### THE PROBLEM
Change "process" to "program" throughout the data below and keep everything else the same. Leave the pictures out of your answer.

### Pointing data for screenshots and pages
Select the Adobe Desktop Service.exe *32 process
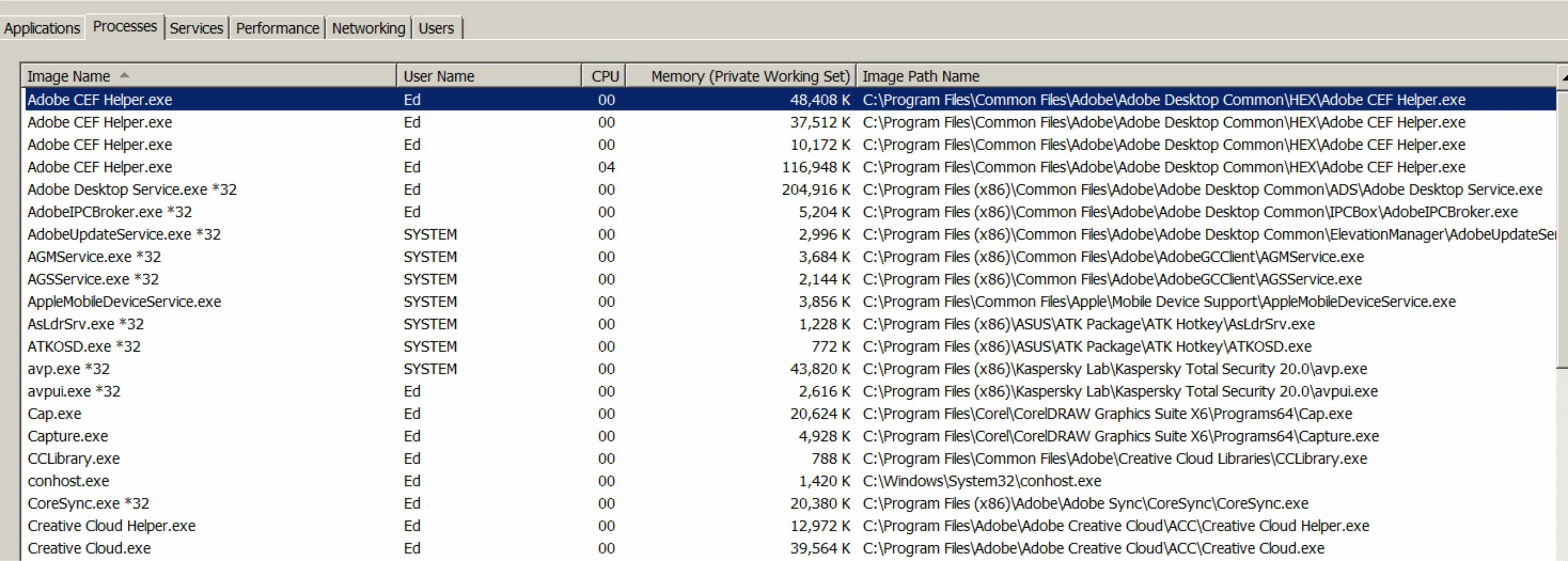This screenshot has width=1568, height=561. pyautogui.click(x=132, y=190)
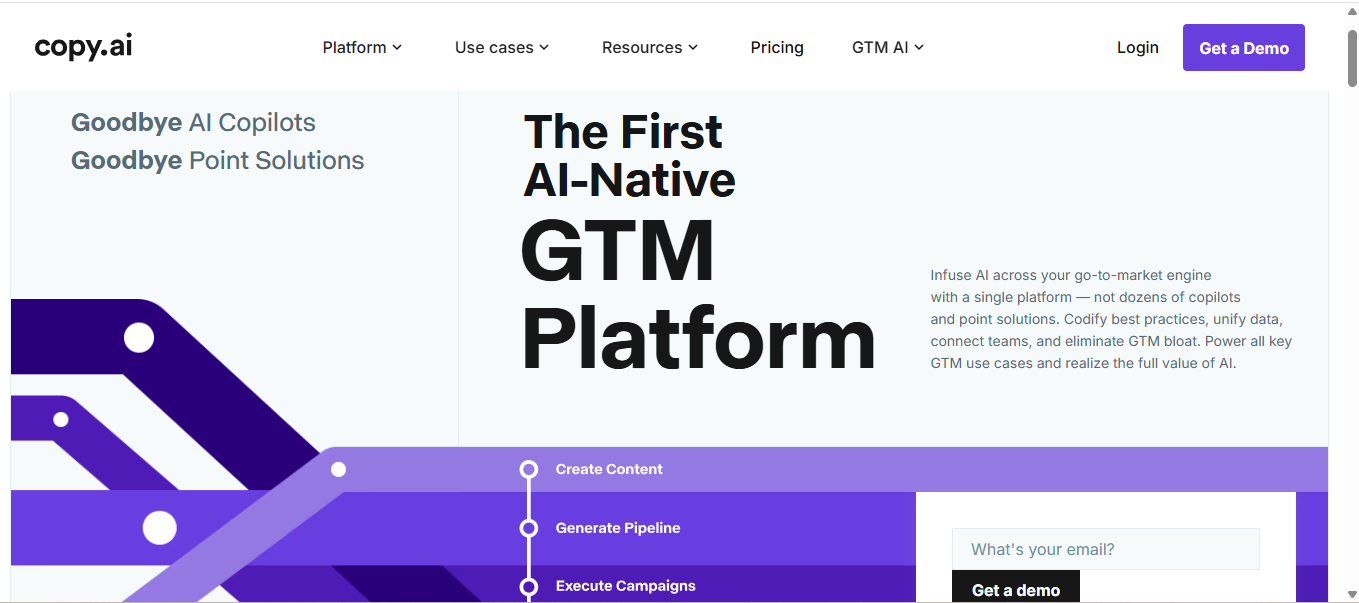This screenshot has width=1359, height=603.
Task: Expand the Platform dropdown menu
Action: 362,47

### EXPECTED OUTPUT
Select the Adobe Desktop Service.exe *32 program
This screenshot has width=1568, height=561. pyautogui.click(x=132, y=190)
This screenshot has width=1359, height=603.
Task: Expand the Platform dropdown menu
Action: 362,47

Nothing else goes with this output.